McCourt’s Problem: Fans Want New Dodger Owner
As Frank McCourt and Major League Baseball continue wrangling for ownership of the Dodgers, one fact stands out above all others.
McCourt has lost the trust of fans who are now expressing their feelings by staying away from Dodger Stadium.
Less fans means less revenue for a cash-starved owner and it’s hard to see how he can pull out of his current financial problems and operate the franchise successfully long-term.
On Tuesday McCourt and MLB baseball agreed to postpone an MLB financing plan until July 20 when the next chapter in the saga will unfold. McCourt is being permitted to borrow money to meet this week’s payroll.
But McCourt losing his battle to remain the Dodgers’ owner seems inevitable.
It’s hard to find anyone who thinks he’ll emerge as the Dodgers owner over the long haul.
I haven’t heard any McCourt sentiment in my conversations with fans at Dodger stadium, my most recent attempt coming last Sunday.
Other fans have expressed the feeling it’s time for a change in letters to the editor in the Los Angeles Times and in interviews with local television stations.
The sentiment is nearly unanimous that McCourt has violated the fans’ trust in one of sports’ most storied franchises with his lavish lifestyle.
“In pursuing his own financial interests at the expense of the club, overleveraging it and draining millions of dollars for capital investment and operations, Mr. McCourt has placed the Dodgers in their current, incredible position of not being able to make payroll less than halfway through the regular season, the MLB filing in bankruptcy court read.
The judge didn’t make a ruling Tuesday that would have caused McCourt to miss payroll and MLB to make it and then seize control of the franchise.

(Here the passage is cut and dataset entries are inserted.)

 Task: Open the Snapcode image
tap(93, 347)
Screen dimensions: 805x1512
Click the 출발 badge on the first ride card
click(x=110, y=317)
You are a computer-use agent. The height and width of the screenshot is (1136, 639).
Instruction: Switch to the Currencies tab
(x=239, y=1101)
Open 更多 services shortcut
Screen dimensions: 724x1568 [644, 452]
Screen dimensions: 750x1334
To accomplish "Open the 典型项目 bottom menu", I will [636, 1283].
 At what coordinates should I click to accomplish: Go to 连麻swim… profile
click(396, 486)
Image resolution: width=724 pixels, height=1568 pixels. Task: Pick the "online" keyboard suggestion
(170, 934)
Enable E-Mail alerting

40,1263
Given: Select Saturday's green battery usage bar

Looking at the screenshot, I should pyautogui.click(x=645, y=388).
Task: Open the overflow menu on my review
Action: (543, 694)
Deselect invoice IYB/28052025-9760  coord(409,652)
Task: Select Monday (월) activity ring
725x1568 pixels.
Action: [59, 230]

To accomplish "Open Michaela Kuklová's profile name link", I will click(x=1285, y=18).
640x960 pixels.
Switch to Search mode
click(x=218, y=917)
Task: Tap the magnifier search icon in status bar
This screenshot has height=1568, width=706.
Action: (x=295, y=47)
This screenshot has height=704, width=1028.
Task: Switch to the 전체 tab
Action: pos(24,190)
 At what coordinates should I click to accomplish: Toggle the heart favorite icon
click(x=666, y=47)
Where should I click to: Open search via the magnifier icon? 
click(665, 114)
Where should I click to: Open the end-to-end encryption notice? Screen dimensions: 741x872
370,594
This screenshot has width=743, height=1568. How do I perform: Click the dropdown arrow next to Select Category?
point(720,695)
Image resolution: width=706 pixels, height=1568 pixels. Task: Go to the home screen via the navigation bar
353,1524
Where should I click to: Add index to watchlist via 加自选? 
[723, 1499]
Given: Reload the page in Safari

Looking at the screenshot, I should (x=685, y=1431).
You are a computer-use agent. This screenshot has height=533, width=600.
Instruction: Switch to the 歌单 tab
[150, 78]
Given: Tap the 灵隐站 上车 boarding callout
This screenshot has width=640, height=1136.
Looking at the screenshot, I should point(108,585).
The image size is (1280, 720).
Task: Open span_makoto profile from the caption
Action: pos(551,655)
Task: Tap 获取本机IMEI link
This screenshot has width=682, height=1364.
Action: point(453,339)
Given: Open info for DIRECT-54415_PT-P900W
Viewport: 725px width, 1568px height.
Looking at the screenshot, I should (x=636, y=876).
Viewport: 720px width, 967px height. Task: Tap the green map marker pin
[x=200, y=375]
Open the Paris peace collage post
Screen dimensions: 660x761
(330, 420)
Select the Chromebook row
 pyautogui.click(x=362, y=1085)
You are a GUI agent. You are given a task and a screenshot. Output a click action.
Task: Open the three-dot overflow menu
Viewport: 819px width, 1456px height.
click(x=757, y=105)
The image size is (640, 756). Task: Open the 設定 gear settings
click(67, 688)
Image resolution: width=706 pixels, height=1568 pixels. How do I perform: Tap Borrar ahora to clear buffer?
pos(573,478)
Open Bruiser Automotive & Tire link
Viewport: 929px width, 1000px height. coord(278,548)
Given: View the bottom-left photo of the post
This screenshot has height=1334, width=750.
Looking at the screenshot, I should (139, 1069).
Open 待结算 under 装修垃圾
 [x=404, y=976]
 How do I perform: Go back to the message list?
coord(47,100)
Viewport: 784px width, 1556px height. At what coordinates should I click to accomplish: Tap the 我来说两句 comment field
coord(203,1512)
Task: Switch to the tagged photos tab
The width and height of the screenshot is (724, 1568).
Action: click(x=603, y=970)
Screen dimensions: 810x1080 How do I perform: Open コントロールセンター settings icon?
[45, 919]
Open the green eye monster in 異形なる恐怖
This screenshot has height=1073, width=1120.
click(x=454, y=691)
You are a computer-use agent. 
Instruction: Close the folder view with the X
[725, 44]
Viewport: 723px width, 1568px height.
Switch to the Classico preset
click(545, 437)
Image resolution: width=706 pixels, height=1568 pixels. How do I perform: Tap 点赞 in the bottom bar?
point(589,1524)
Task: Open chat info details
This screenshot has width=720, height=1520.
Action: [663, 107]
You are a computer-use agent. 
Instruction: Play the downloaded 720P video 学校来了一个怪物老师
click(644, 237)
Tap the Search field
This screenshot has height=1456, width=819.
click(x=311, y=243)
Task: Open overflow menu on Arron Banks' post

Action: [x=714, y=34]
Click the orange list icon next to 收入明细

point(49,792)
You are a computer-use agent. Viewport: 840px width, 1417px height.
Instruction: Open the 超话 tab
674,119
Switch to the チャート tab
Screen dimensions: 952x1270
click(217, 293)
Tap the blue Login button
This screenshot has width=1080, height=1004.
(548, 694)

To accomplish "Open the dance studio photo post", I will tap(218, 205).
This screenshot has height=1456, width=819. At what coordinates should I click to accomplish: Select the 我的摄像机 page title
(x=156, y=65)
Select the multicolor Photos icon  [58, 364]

But McCourt still appears close to running out of options. He has agreed to pay a hefty 10 percent interest on this loan and a $4 million fee.
Consider the fact the Dodgers are currently in fourth place and have little chance of making the 2011 playoffs, so there won’t be revenue from the additional games.
Commissioner Bud Selig is determined to end McCourt’s seven year reign.
The mere fact the Dodgers filed for bankruptcy ruins whatever credibility McCourt had with fans.
I won’t get into specifics of conversations I’ve had at the stadium this season with treasured Dodger players of the past. But I’ll reveal the names of some who have crossed my path. Last weekend I talked to Eric Karros and Ron Cey, and suffice to say neither was thrilled with recent developments.
Steve Garvey has gone public with his intention to form a group that may bid for the club although I’ve been told there will be several competitors.
Whether you favor McCourt or not you’ll probably agree his financial problems represent a sad era in Los Angeles sports.
How close is he to losing the franchise? In baseball terms, he’s probably in the bottom of the ninth inning.